LA PRINCESA GUERRERA
La dinastía Ji brillaba como un sol eterno en el corazón del imperio, y entre sus muros de oro y mármol, la Princesa Ji era su joya más preciada. Única hija del emperador, su rostro era conocido y amado por todo el pueblo: sus ojos claros, como cristales de luna, reflejaban bondad, y su sonrisa, suave y cálida, podía calmar incluso el corazón más afligido. Todos la llamaban un ángel, no solo por su belleza sino por la manera en que extendía su mano a quienes la necesitaban. En palacio, los sirvientes la adoraban, los nobles la respetaban, y fuera de sus muros, la gente la veía como un tesoro viviente, un faro de esperanza en tiempos inciertos.
Pero incluso los tesoros más resplandecientes pueden ocultar cicatrices que nadie imagina.
La Princesa Ji jamás había sentido un amor tan intenso hasta aquel día en que conoció a Wang Chang, el hijo del general Chang, un joven valiente y atractivo que, desde el primer instante, capturó su corazón. Fue como si el tiempo se detuviera y todo el mundo desapareciera a su alrededor. Su primer encuentro fue breve, pero dejó una marca imborrable en su alma. Cada sonrisa, cada palabra, cada mirada de Wang parecía dibujar un futuro de felicidad eterna en la mente de la Princesa. Él se convirtió en su primer amor, su ilusión, la promesa de una vida que creía segura y llena de amor.
Lo que la Princesa no sabía era que ese amor era solo una pieza más en un tablero de poder mucho más grande que ella. El general Chang y su hijo habían tejido un plan meticuloso: acercar a Wang a la Princesa para ganarse su confianza y, eventualmente, destruir a la heredera y al emperador desde dentro. Ninguno de ellos mostraba debilidad; cada gesto, cada palabra, cada sonrisa estaba cuidadosamente calculada. Y la Princesa, confiada y ciega por su amor, nunca vio la traición que se acercaba silenciosa como la sombra de la noche.
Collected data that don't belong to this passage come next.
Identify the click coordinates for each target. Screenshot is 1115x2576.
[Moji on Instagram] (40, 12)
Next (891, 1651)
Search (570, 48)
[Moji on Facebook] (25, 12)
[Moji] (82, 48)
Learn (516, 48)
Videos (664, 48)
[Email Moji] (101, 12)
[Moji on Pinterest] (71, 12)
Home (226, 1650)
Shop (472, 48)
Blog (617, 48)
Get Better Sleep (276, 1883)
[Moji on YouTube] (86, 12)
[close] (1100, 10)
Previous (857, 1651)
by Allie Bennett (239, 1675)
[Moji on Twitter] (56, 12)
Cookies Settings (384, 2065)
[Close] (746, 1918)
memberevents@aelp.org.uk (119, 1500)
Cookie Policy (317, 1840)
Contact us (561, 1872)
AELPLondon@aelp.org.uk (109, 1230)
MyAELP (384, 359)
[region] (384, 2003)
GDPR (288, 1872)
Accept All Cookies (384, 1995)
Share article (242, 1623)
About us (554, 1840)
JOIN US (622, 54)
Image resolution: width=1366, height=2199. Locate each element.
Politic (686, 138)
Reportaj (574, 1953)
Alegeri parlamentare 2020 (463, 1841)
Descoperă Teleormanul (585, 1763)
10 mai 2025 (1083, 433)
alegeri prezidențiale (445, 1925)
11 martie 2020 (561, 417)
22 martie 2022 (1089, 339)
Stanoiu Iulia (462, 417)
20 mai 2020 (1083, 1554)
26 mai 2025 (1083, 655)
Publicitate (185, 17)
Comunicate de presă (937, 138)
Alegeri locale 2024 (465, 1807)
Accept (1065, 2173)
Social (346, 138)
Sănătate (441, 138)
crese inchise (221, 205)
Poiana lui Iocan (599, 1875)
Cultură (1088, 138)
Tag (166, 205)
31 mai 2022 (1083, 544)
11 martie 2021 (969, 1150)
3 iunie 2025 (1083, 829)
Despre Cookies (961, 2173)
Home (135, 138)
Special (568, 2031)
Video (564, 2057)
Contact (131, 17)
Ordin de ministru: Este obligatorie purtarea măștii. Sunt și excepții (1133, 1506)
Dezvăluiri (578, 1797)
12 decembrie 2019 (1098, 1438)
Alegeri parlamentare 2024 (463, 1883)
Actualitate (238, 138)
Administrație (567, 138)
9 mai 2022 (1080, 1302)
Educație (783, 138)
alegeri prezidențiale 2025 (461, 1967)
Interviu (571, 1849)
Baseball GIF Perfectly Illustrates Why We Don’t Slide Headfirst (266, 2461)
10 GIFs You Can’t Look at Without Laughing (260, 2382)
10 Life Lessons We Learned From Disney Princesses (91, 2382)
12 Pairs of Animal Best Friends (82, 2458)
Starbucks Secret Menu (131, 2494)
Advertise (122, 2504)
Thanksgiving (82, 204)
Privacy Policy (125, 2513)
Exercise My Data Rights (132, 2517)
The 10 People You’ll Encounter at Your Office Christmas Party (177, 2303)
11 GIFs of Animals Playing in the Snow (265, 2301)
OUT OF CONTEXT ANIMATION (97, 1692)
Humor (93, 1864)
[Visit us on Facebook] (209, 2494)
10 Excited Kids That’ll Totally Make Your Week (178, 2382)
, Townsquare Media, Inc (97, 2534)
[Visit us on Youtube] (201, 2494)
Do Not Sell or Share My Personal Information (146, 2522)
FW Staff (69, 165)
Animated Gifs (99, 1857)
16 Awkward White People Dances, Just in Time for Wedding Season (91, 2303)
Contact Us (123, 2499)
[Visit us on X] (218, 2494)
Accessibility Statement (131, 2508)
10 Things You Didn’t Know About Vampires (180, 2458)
El día de su boda llegó como un espejismo de felicidad. La corte celebraba, los tambores resonaban, y el palacio entero parecía bailar con alegría. La Princesa creía estar cumpliendo su destino, uniendo su vida a la de Wang Chang, aquel joven que había despertado su corazón. Pero la verdad era mucho más cruel que cualquier pesadilla: aquel matrimonio no era más que una trampa, una estrategia para asegurarse de que el trono quedara fuera de su alcance y que el emperador, su amado padre, fuera debilitado hasta la ruina.
Los días siguientes transcurrieron como un sueño sombrío. La Princesa comenzó a notar pequeñas señales, sutiles pero persistentes: miradas que no coincidían con palabras, secretos susurrados entre paredes que ella no debía escuchar, órdenes que contradecían la seguridad de su familia. El amor que había sentido se mezclaba con un dolor creciente, y la sensación de traición se clavaba en su pecho como una daga invisible. Pero aún así, se aferraba a la esperanza de que Wang pudiera cambiar, de que el joven que amaba fuera sincero al menos con ella.
Todo cambió la noche en que el palacio fue golpeado por la tragedia. Una noticia terrible se extendió como un fuego imparable: el emperador había muerto. La Princesa cayó de rodillas, incapaz de contener las lágrimas, el corazón quebrado por la pérdida de su padre y la certeza de que el mundo que conocía se desmoronaba a su alrededor. Pero su dolor se mezclaba con algo aún más profundo: la traición de aquel que había jurado amarla, de Wang Chang, quien ahora estaba implicado en el complot que había destruido su vida.
Sin pensarlo, la Princesa huyó. Corrió por los pasillos del palacio que tantas veces la habían protegido, atravesó los jardines iluminados por la luna y se adentró en el bosque que rodeaba la ciudad. Sus pies descalzos golpeaban la tierra húmeda, pero no sentía el frío ni el cansancio; solo existía el dolor, la desesperación y la ira que ardían en su pecho. Cada paso la alejaba de la seguridad que una vez conoció, cada rama que se interponía en su camino era un recordatorio de que su mundo había cambiado para siempre.